▶ [What is expected]: Where in the records does the word "computer" appear? Copy each line that holds it.

▶ [Records provided]:
------

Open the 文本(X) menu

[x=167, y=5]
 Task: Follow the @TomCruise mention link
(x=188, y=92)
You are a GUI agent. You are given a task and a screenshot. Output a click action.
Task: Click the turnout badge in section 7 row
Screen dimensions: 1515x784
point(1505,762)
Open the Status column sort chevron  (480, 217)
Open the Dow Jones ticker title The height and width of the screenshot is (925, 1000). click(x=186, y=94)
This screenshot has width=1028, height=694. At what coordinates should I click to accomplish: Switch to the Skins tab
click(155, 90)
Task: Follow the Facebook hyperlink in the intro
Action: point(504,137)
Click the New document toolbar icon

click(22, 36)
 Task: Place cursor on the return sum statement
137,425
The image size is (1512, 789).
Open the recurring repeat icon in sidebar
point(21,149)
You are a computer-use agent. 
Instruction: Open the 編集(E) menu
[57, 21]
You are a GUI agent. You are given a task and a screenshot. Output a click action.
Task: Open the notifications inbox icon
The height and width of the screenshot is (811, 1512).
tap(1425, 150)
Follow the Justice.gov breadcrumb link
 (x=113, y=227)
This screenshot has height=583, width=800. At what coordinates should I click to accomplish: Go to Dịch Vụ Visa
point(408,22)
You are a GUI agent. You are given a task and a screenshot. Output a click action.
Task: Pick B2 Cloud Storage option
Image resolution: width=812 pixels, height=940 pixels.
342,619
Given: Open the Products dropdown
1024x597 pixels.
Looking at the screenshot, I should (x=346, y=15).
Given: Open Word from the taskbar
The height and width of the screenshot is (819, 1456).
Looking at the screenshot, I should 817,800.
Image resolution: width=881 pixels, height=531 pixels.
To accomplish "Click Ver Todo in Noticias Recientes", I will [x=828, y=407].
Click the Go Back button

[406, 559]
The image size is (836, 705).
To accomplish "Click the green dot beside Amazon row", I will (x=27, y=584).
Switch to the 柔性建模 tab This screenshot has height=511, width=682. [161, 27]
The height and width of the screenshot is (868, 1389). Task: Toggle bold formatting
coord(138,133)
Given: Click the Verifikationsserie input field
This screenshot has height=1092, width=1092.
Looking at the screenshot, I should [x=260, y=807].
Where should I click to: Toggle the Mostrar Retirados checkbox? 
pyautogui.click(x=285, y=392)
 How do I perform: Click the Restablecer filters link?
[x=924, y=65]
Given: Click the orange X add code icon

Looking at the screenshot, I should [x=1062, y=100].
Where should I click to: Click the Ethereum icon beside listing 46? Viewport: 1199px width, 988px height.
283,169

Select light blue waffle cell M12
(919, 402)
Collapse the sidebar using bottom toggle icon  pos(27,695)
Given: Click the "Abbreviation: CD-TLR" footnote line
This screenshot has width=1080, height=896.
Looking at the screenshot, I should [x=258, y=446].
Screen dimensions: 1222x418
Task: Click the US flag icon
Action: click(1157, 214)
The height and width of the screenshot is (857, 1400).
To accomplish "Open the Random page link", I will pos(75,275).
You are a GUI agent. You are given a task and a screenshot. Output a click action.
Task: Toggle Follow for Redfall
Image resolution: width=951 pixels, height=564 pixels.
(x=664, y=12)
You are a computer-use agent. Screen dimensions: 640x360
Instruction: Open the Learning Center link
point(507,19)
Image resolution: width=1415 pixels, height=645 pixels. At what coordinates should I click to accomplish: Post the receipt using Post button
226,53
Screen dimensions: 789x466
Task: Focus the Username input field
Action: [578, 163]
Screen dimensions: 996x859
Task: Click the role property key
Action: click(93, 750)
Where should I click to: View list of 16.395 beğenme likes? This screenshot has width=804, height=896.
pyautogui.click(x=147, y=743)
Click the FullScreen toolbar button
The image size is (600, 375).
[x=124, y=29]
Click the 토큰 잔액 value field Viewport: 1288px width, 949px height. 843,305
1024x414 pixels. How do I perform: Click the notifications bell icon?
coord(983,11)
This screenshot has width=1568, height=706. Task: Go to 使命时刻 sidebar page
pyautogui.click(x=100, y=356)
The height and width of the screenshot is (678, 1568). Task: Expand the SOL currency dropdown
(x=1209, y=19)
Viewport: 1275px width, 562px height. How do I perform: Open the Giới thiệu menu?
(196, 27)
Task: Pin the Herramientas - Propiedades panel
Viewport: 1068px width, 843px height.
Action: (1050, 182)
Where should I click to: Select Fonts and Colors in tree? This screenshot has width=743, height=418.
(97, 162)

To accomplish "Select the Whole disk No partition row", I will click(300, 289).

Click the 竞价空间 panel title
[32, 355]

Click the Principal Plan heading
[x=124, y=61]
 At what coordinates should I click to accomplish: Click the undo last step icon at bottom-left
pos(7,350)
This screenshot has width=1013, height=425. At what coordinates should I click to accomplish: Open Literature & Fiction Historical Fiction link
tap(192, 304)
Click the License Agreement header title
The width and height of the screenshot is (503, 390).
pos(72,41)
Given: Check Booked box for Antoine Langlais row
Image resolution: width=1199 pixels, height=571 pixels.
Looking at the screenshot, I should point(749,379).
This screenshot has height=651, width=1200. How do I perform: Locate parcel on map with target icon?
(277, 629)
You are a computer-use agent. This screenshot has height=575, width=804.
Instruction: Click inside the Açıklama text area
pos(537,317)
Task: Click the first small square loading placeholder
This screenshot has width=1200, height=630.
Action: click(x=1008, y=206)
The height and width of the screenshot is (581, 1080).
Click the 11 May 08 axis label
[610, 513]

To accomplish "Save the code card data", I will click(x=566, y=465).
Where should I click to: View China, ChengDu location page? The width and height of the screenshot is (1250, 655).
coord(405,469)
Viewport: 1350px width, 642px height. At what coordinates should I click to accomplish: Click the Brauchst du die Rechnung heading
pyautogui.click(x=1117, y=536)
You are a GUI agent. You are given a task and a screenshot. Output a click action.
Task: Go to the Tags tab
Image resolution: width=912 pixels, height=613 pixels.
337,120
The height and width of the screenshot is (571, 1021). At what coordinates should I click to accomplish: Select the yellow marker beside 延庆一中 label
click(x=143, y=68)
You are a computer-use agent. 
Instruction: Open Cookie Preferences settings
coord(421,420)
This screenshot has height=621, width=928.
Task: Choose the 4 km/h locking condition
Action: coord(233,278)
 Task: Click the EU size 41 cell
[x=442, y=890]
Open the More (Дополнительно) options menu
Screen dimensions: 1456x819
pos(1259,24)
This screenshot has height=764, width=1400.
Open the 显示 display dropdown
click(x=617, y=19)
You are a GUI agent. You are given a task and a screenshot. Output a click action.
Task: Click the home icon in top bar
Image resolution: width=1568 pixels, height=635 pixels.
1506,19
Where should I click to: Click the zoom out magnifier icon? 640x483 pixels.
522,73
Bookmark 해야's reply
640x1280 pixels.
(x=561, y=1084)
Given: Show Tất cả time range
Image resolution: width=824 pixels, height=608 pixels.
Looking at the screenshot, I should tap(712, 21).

------

▶ [Answer space]:
You are a computer-use agent. 
You are a computer-use agent. Screen dimensions: 640x360
You are a computer-use agent. This screenshot has height=575, width=804.
You are a computer-use agent. 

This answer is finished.